Indian companies that have assets and operations in Canada and require longer term visas for their executives are particularly concerned. Alan Diner, a Toronto-based partner at Baker & McKenzie who heads the firm’s global immigration and mobility practice group in Canada, says policy for bringing in workers in the information technology (IT) sector “is very unclear today”. Diner says the IT sector in Canada employs the largest number of foreign workers from India and that the process by which IT workers are brought into Canada – the local market opinion (LMO) process – has ground to a halt.
This was triggered in part by an April 2013 news report by the Canadian Broadcasting Corporation that IT workers brought into Canada by outsourcing company iGate were replacing workers at Royal Bank of Canada. Canada allows skilled workers to be brought into the country only after it can be ascertained that nobody within Canada is qualified to do the same job.
“The biggest regulatory hurdle [to movement of skilled workers] is the LMO in outsourcing situations,” says Diner.
Unfulfilled potential
While business ties between India and Canada may be on a secure footing and progress on a range of bilateral cooperation agreements has boosted confidence and fostered greater trust on both sides, the fact remains that the level of trade and investment between the two countries is falling well short of its potential.

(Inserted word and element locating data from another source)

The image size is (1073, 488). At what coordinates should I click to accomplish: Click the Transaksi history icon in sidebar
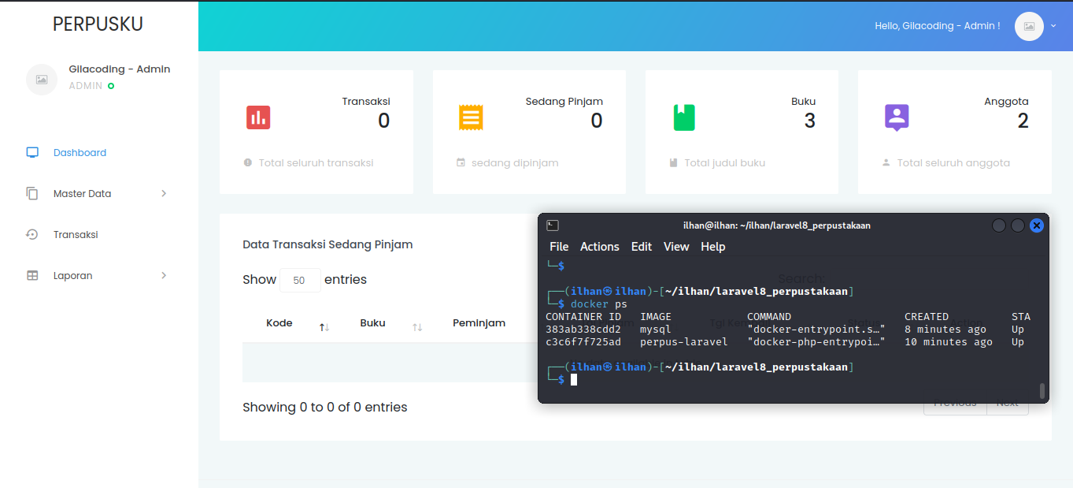[x=32, y=235]
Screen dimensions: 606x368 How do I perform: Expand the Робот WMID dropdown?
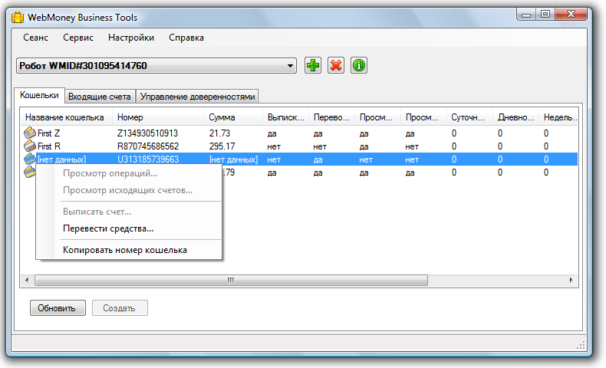[290, 66]
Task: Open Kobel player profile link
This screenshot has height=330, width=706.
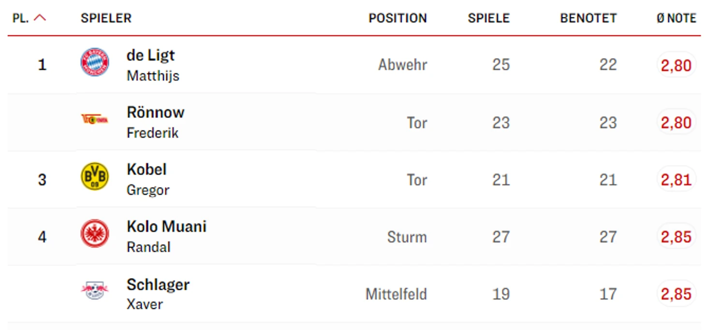Action: coord(147,169)
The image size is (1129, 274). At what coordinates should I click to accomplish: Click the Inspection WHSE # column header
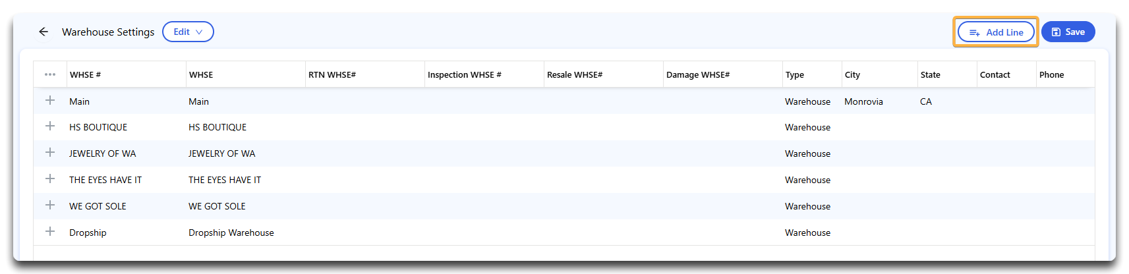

“Despite the historical links between the two countries, the amount of trade is actually quite small all said and done, compared to other countries where Canadian and Indian businesses do business,” says Vivek Bakshi, a Toronto-based partner at Dentons. “There is definitely an intention on the part of both governments that there should be increased investment.”
“Many Canadian companies have sent people to India, but in a number of cases they found it is still a bit early,” says Handa at Blakes. He suggests that despite having recognized the potential in the Indian market, Canadian investors are waiting and watching for now.
Indian investors, it seems, are also holding back, with the economic slowdown and uncertain political situation at home dampening their appetite for acquisitions abroad. “Indian companies, particularly over the last year, have been less inclined to make major investments as they are attending to their own affairs at home,” remarks Koval at Torys.
Hopes are high that the present inertia may come to an end after India’s general elections in April and May. If this is the case, newly emboldened investors are likely to find much to attract them to Canada, not least the country’s stability and relatively straightforward regulatory environment.
“As the global credit crisis has shown, Canada is rock solid both politically and economically, and supported by a world class banking system,” says Mandeep Dhaliwal, a Vancouver-based partner at Lawson Lundell, who advises banks and private lenders on financing transactions. For Indian investors who are craving the stability and certainty that currently eludes them at home, this could be an attractive scenario.